# AMD veröffentlicht ATI Stream SDK 2.0



## MysticBinary82 (22. Dezember 2009)

*AMD veröffentlicht ATI Stream SDK 2.0*

*AMD* hat gestern, dem 21.12., das ATI Stream SDK 2.0 für Entwickler veröffentlicht. In dieser Version fest implementiert, wie schon in der Beta, ist OpenCL.

Interessant zu wissen ist, das es das erste SDK für sowohl ATI GPUs und x86 CPUs ist.

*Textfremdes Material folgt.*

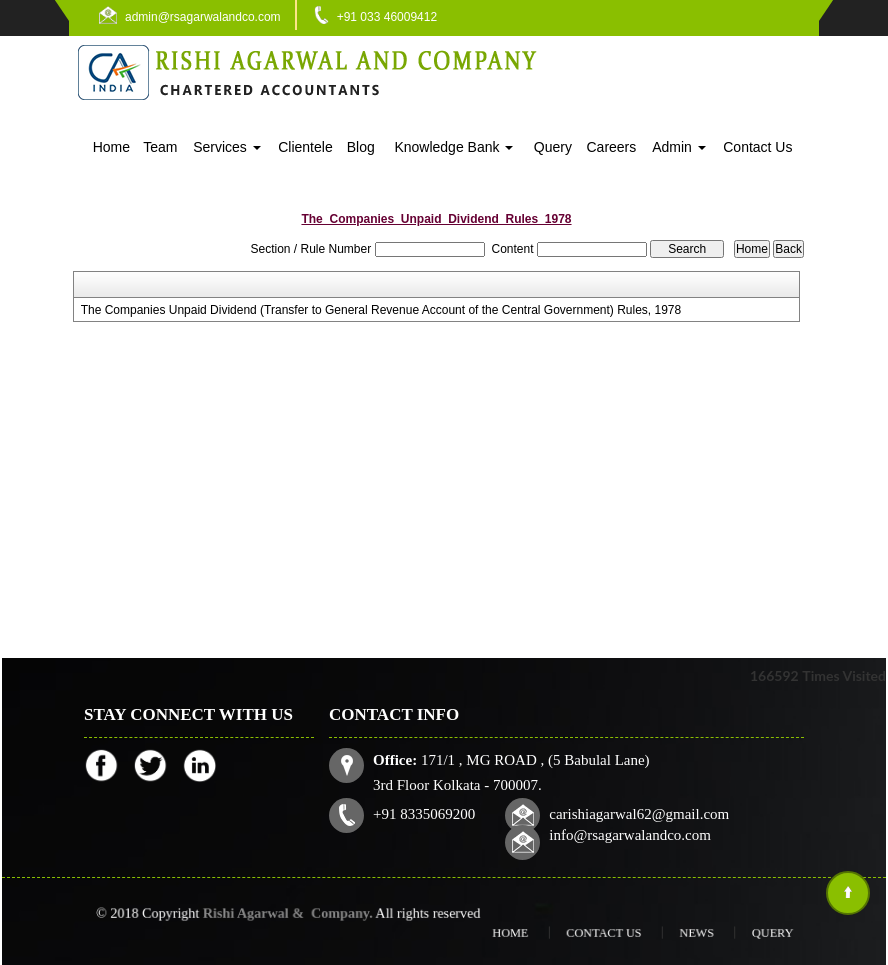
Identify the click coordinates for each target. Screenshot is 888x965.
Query (553, 147)
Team (160, 147)
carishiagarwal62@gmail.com (636, 811)
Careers (611, 147)
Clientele (305, 147)
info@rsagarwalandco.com (627, 832)
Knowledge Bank (453, 147)
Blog (361, 147)
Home (111, 147)
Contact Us (757, 147)
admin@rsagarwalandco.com (203, 17)
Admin (679, 147)
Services (227, 147)
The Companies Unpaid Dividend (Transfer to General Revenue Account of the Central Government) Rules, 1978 (381, 310)
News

Quelle: AMD Releases Production Version of Second-Generation Software Development Platform for ATI Stream Computing | Business Wire


----------



## koe80 (22. Dezember 2009)

*AW: AMD veröffentlicht ATI Stream SDK 2.0*

sorry meine dumme frage.

aber was bedeutet dies genau?

heißt das man kann damit endlich open cl nutzen? wenn ich es mir runter lad?


----------



## CrimsoN 2.0 (22. Dezember 2009)

*AW: AMD veröffentlicht ATI Stream SDK 2.0*

Geile Schei?e


----------



## koe80 (22. Dezember 2009)

*AW: AMD veröffentlicht ATI Stream SDK 2.0*

lol galt das mir?


----------



## MysticBinary82 (22. Dezember 2009)

*AW: AMD veröffentlicht ATI Stream SDK 2.0*



koe80 schrieb:


> sorry meine dumme frage.
> 
> aber was bedeutet dies genau?
> 
> heißt das man kann damit endlich open cl nutzen? wenn ich es mir runter lad?


 
Nein du brauchst dir das SDK nicht runterladen, openCL 1.0 ist im Catalyst 9.12 Hotfix enthalten.
Wichtig ist dieses SDK direkt nur für Entwickler aber indirekt auch für die User, da das ein guter weg ist einen einheitlichen Standart zu etablieren. Außerdem hat nun ATI ein sehr gutes SDK und kann zu CUDA aufholen.
Besonders beeindruckend ist die x86 integration ins SDK.


----------



## AmdNator (22. Dezember 2009)

*AW: AMD veröffentlicht ATI Stream SDK 2.0*

Nicht schlecht,

ATI bzw. AMD lernt langsam und das finde ich gut! Mal schauen was die noch so bringen


----------



## KILLTHIS (22. Dezember 2009)

*AW: AMD veröffentlicht ATI Stream SDK 2.0*



MysticBinary82 schrieb:


> Besonders beeindruckend ist die x86 integration ins SDK.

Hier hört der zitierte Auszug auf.